[Date Prev][Date Next][Thread Prev][Thread Next][Date Index][Thread Index]
Re: LONGCHAR proposal
"Eric W. Nikitin" <enikitin@apk.net> writes:
> In response to various, the section of the proposal on predeclared
> function procedures now looks like:
>
> ---
> The following predeclared function procedures support these
> additional operations:
>
> Name Argument type Result type Function
> LONG(x) CHAR LONGCHAR identity
> String LongString identity
>
> CAP(x) LONGCHAR LONGCHAR if x is a letter,
> corresponding capital
> letter;
> otherwise, identity
Do we restrict CAP to the ASCII range, i.e., implement it as a mapping
of [a-z] to [A-Z], and identity otherwise, or do we deal with the
whole set of characters that have a corresponding upper case
equivalent?
> LONGCHR(x) integer type LONGCHAR long character with
> ordinal value x
>
> ORD(x) LONGCHAR LONGINT ordinal value of x
>
> SHORT(x) LONGCHAR CHAR projection
This will lose the most significant part of the 2-byte Unicode
character.
> LongString String projection
> ---
>
> Does anything special need to be said about COPY? Does the current
> definition cover everything? That is, does the following need to
> change at all? Or does a note need to be added afterwards about
> LongStrings?
>
> Name Argument type Function
> COPY(x, v) x: character array, string v := x
> v: character array
Invalid:
COPY(ARRAY OF CHAR, ARRAY OF LONGCHAR) or
COPY (ARRAY OF CHAR, LongString)
All other variations are legal.
> I'll conceed this for now. Although for full internationalization
> support, you'd somehow have to be able to access files with long
> character names. Can URLs have Unicode in them? If so, maybe this
> could be handled in some sort of URL resolver channel class (later
> on). I also reserve the right to bring this up again when we get
> around to discussing Locales.
Agreed.
> > What encoding should the additions to BinaryRider (ReadLChar &
> > friends) use? There are a _lot_ of Unicode encodings, and I really
> > don't want to burden `BinaryRider' with an intimate knowledge of them
> > all.
>
> Let me try to clear something up here.
>
> You have to be careful when using the word ``encoding'' because it is
> comprised of two related concepts. One is the ``character set''
> itself; that is, a set of values that map to particular characters.

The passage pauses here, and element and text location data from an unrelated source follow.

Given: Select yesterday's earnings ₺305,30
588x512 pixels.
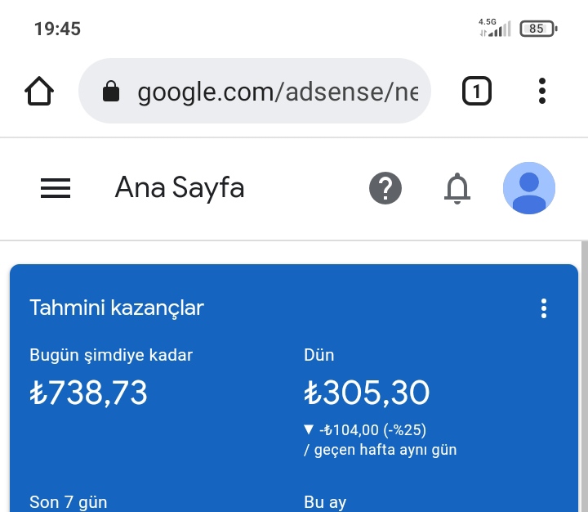Looking at the screenshot, I should (367, 393).
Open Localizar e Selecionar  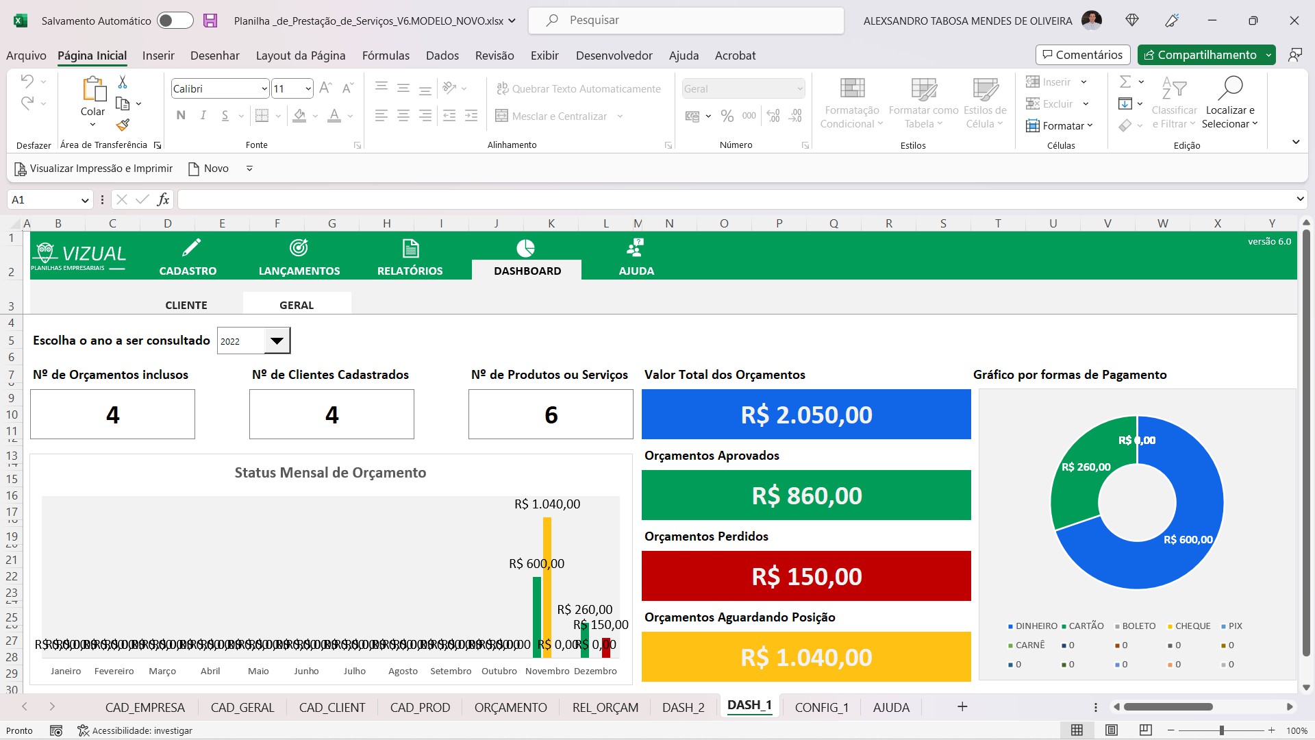pos(1230,101)

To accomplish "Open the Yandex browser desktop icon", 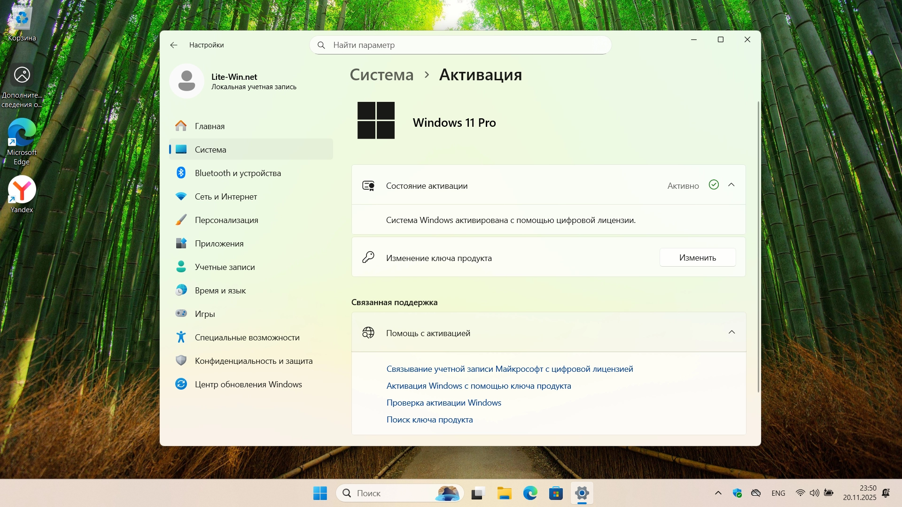I will (x=22, y=190).
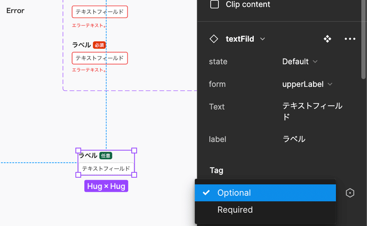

> It also refers to the ``data format'', which is the way each
> character value is actually represented.
>
> So, for ``ASCII encoding'' a minimum of 7 bits is required to
> represent its 128 values. But it could be formatted as 7-bit ASCII,
> or 8-bit ASCII, or 9-bit ASCII, or...
>
> Unicode works the same way. There is a single Unicode character set,
> which requires a minimum of 16 bits to represent all characters, but
> it can be formatted in a number of different representations. The
> two I am most familiar with are UCS-2 and UTF-8. UCS-2 is a 16-bit
> fixed width format, whereas UTF-8 is an 8-bit variable width format
> requiring from one to four bytes to represent each character.
>
> The LONGCHAR proposal suggests that OOC adopt exactly two character
> encodings for internal use: 8-bit fixed width ISO-Latin-1 for CHAR
> and 16-bit fixed width Unicode for LONGCHAR. This simplifies all
> locale sensitive operations, and when dealing with other encodings,
> the only thing you need to worry about is conversion when reading
> from or writing to external data sources.
>
> Thus, BinaryRider needs to know only about a single Unicode encoding
> because its function is to mirror OOC's internal data format.

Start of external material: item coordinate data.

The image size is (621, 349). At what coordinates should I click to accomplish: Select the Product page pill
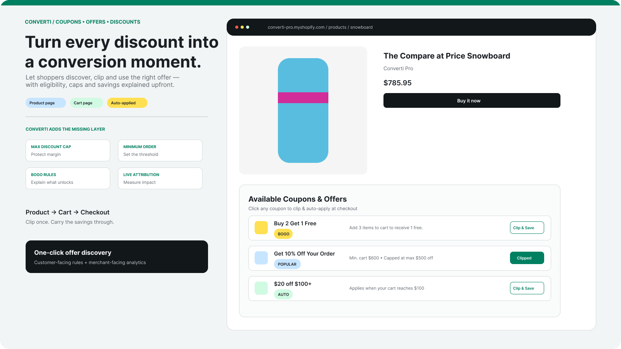click(x=46, y=103)
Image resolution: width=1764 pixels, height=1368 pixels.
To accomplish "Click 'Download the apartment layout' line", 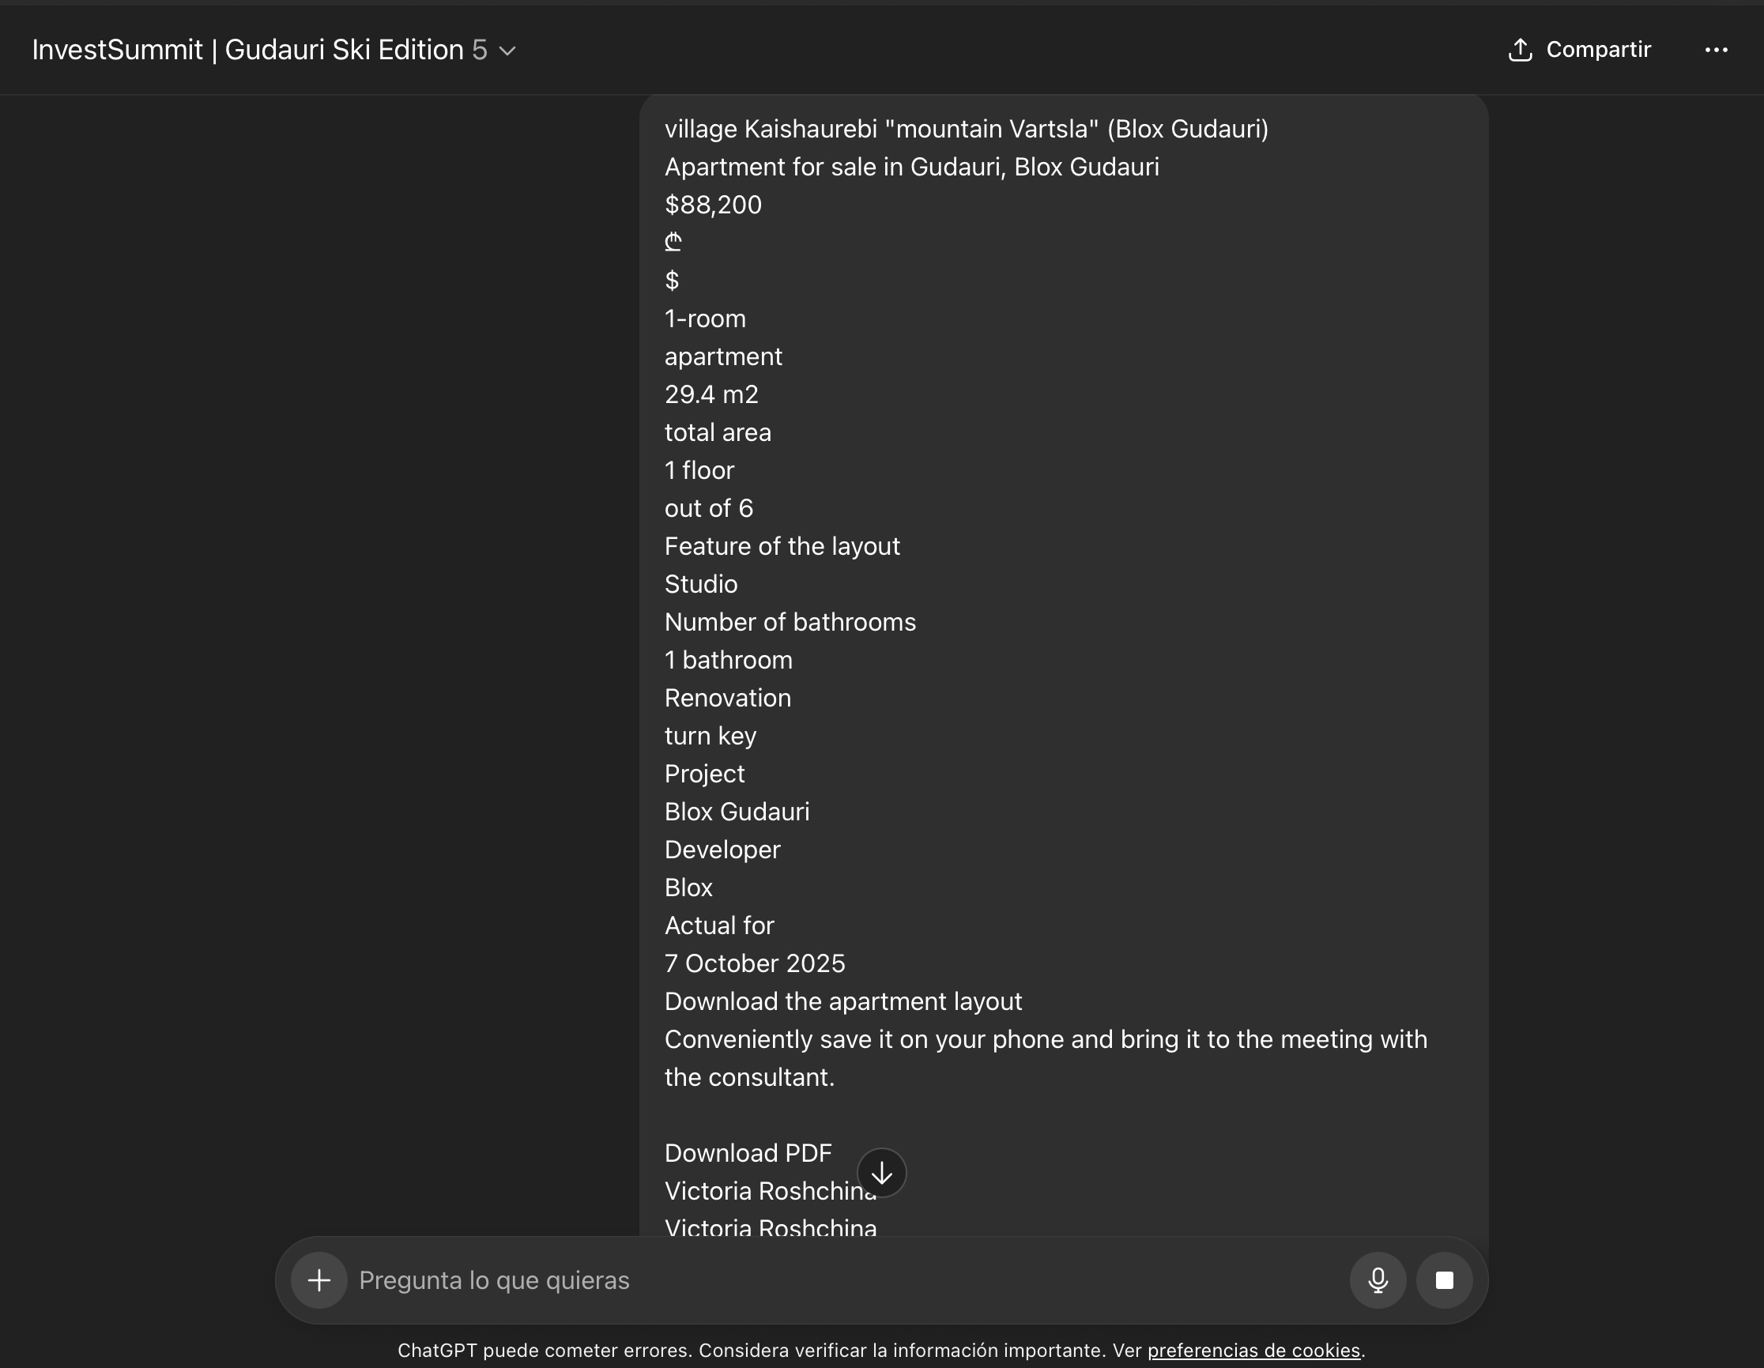I will (x=842, y=1001).
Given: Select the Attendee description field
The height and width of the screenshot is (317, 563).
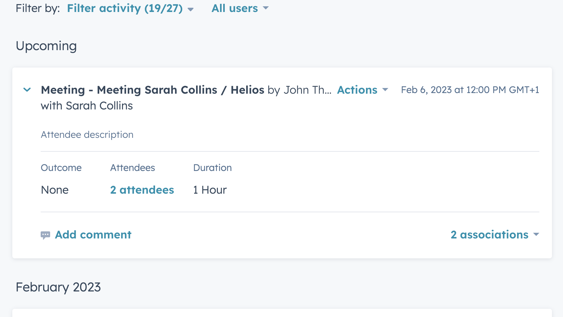Looking at the screenshot, I should [87, 135].
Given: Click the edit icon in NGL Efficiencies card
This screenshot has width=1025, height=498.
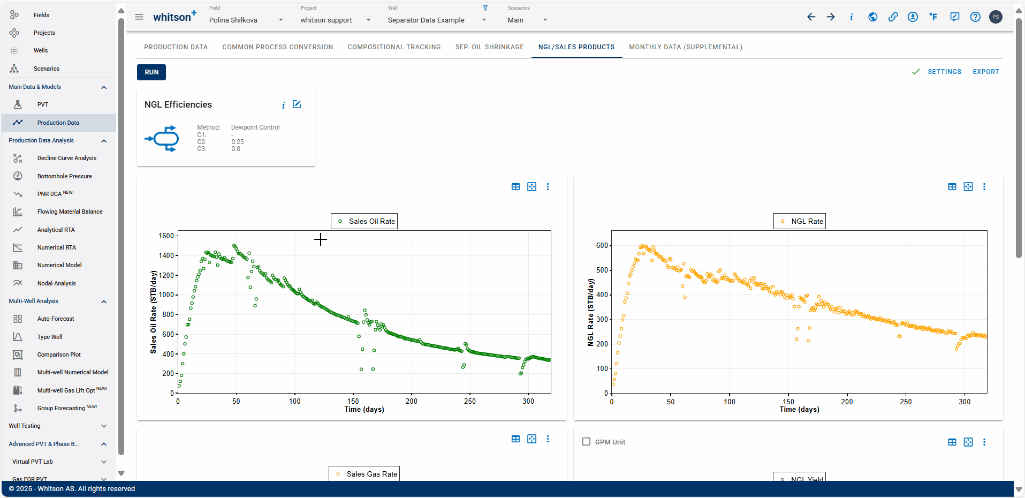Looking at the screenshot, I should coord(297,104).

Actually, it needs two. Writing fixed width 16-bit Unicode can put
the least significant or the most significant byte first. Both
variants are explicitly permitted. To distinguish the two, it is
possible to prefix the binary file with the byte order mark U+FEFF.

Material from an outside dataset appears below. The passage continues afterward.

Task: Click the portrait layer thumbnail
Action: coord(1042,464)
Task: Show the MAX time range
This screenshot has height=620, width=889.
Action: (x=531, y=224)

> With respect to TextRider and Misc:
>
> Stewart Greenhill wrote:
> >I think approach (1) is probably the simpler and would be easier to
> >maintain since it would not require dupication of the majority of the code.
> >We could regard the "character width" as simply an attribute of the text.
> >Thus, there would be only one TextRider class, but it would deal with
> >either 1-byte and 2-byte characters. Character types should be able to be
> >used interchangably, provided that they are representable.
>
> Michael van Acken:
> > Why bother to create a single TextRider module for all encodings? We
> > have a clear separation of concerns in the I/O section of the library.
> > Channels deal with byte streams, mappers convert from bytes to
> > meaningful data. I strongly suggest we create a `UnicodeRider'
> > module, akin to `TextRider', that does conversion from and to Unicode
> > texts. It should deal with the various encodings like UTF-7, UTF-8,
> > and little-endian/big-endian 16 bit. (Are there more variants?)
>
> If you want a separate module for each encoding (and there would be a
> lot of them, see the following for those supported by Java:
> http://www.javasoft.com/products/jdk/1.1/docs/guide/intl/encoding.doc.html
> )
Actually I meant that UnicodeRider would understand the most common
Unicode encoding (transformation format) variants. Mapping between
different character sets, like JIS0208 to Unicode, should be done by
other modules.
> Then I suggest we try to build this as a class hierarchy, with
> possibly using an abstract class at the base. Then, once the two
> basic mapper classes, say TextRider and UnicodeRider, are built, any
> extension class like KSCRider would simply have to supply conversions
> and the rest of the behavior would be the same.
IMO code reuse is a non-topic here. We can write a rider class that
siphons every single character through a state machine to do the
decoding and conversion, but the performance penalty would be severe.
-- mva